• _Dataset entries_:
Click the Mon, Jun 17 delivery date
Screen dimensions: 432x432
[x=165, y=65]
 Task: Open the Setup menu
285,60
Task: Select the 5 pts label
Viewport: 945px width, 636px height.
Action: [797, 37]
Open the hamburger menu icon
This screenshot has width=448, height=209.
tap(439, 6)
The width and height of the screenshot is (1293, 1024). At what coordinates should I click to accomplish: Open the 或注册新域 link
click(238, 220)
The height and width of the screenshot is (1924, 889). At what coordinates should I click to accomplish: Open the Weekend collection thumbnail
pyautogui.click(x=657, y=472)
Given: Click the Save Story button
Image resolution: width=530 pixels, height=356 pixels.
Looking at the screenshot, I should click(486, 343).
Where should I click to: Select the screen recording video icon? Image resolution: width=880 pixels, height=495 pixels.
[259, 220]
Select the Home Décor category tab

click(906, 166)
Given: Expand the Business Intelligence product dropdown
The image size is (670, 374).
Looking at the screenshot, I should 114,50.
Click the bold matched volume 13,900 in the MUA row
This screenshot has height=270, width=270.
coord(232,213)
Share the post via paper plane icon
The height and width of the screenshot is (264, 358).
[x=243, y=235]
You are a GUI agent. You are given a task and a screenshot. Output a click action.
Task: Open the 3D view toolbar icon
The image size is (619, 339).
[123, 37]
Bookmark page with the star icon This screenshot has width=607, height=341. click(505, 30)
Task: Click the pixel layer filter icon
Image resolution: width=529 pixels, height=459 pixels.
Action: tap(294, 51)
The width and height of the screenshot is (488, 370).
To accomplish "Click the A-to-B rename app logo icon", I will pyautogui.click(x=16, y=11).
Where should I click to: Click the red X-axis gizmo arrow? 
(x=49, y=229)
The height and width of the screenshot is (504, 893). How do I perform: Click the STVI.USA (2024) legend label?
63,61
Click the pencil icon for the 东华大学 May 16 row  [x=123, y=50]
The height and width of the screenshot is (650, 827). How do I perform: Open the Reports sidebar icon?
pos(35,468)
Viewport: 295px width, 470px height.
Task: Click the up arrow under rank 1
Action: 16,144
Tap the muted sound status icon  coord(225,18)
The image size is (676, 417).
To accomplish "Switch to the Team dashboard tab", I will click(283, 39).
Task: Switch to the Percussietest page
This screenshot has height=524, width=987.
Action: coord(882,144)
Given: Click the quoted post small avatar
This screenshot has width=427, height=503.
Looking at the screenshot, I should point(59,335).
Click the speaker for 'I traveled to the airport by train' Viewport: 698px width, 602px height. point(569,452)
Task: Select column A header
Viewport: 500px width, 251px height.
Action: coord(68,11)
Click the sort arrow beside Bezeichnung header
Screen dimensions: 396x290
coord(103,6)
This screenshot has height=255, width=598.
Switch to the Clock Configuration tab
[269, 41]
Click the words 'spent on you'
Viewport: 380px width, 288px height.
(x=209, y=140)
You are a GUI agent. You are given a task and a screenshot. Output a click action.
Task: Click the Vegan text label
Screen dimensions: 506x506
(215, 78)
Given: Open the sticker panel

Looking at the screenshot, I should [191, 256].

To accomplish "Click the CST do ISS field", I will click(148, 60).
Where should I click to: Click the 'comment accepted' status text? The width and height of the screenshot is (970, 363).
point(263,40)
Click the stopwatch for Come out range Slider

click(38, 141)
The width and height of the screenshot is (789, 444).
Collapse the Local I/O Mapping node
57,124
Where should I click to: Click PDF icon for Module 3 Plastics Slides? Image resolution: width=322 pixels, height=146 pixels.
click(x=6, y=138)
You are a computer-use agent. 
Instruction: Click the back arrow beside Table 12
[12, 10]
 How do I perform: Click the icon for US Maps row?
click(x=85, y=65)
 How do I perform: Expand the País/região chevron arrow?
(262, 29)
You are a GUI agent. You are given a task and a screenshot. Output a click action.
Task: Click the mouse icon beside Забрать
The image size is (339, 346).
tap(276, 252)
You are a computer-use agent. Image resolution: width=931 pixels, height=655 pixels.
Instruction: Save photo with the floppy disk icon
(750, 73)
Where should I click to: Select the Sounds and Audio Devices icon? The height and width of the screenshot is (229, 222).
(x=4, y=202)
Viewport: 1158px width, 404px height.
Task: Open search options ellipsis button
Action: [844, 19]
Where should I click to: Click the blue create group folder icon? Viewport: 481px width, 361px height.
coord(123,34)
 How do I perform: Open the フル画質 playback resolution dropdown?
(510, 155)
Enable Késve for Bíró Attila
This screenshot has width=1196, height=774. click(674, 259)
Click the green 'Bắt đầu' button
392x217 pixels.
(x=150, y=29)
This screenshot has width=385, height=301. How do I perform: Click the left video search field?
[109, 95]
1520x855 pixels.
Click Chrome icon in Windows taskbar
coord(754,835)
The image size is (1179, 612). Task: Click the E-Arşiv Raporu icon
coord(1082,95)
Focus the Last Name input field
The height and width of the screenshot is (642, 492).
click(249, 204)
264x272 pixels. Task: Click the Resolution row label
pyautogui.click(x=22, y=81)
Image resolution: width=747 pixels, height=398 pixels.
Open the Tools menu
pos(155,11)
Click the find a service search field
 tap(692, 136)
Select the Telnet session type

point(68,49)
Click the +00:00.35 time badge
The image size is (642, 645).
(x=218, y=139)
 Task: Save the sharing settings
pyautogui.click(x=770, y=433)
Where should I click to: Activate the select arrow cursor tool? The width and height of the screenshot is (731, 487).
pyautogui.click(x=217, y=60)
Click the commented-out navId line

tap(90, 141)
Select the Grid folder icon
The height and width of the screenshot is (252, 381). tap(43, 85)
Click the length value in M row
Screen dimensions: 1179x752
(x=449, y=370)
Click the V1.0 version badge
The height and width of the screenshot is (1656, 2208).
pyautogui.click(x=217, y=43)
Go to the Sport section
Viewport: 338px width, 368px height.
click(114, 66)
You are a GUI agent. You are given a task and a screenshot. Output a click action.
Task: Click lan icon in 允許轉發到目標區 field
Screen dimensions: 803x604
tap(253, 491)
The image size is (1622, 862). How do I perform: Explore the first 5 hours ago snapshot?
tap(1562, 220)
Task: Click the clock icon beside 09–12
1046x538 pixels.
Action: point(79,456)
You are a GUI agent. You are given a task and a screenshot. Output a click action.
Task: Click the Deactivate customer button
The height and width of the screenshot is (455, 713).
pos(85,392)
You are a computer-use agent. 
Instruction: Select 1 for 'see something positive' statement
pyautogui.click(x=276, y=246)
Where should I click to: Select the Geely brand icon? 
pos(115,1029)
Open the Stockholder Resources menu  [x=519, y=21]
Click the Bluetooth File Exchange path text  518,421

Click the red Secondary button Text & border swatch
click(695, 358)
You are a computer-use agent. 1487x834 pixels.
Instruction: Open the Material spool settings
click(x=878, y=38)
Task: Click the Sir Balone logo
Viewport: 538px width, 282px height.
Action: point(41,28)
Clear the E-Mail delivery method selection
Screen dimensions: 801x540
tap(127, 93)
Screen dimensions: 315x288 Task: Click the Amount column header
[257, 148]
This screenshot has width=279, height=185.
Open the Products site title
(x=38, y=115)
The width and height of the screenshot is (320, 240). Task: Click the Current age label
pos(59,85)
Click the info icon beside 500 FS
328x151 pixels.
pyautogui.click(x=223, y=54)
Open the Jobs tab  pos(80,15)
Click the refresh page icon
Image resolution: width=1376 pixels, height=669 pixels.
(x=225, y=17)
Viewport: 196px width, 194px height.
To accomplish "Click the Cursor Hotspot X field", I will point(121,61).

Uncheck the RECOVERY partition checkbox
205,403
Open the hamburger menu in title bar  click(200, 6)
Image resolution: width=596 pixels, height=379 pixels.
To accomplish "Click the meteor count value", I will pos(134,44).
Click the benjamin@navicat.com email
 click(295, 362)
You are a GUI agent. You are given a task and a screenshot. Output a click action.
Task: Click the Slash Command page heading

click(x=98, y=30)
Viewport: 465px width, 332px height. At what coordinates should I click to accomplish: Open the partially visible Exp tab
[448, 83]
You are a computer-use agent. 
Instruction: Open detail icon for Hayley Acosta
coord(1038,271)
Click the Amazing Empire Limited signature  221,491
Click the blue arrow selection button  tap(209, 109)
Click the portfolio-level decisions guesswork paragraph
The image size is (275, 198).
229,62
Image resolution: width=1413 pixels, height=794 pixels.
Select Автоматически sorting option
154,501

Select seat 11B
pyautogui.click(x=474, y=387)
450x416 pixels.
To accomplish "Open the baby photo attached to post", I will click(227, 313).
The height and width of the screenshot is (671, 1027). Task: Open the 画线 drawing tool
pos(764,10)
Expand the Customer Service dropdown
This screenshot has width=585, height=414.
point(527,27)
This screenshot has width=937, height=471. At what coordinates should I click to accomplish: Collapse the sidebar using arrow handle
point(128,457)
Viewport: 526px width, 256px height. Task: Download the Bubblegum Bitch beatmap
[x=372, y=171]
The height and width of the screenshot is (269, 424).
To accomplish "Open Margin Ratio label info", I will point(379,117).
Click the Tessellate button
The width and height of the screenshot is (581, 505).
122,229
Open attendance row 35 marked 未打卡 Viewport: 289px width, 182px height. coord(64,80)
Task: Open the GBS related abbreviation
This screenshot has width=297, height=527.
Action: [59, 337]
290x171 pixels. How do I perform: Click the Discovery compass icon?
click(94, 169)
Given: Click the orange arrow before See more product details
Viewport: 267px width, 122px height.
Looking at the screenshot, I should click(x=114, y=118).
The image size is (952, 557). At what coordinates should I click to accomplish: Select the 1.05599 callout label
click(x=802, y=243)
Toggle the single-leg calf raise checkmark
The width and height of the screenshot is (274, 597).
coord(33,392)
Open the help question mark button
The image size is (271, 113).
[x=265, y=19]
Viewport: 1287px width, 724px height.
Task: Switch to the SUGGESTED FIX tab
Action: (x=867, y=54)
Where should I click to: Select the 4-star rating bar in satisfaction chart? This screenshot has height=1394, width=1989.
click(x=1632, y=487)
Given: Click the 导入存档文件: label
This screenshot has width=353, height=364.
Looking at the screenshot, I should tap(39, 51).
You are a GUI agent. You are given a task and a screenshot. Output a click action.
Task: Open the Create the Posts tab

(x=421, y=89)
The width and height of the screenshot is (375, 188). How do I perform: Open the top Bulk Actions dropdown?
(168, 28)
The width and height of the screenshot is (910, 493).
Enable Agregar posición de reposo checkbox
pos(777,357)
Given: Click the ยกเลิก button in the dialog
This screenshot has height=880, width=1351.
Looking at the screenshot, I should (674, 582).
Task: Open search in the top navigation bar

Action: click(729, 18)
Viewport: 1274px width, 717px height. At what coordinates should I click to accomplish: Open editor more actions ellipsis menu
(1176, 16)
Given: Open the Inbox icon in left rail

• _WHAT THE TASK ASKS_: Scan the records above for the string "logo", then copy each line where it turns up.

• _PROBLEM SOLUTION_:
To accomplish "Click the A-to-B rename app logo icon", I will pyautogui.click(x=16, y=11).
Task: Click the Sir Balone logo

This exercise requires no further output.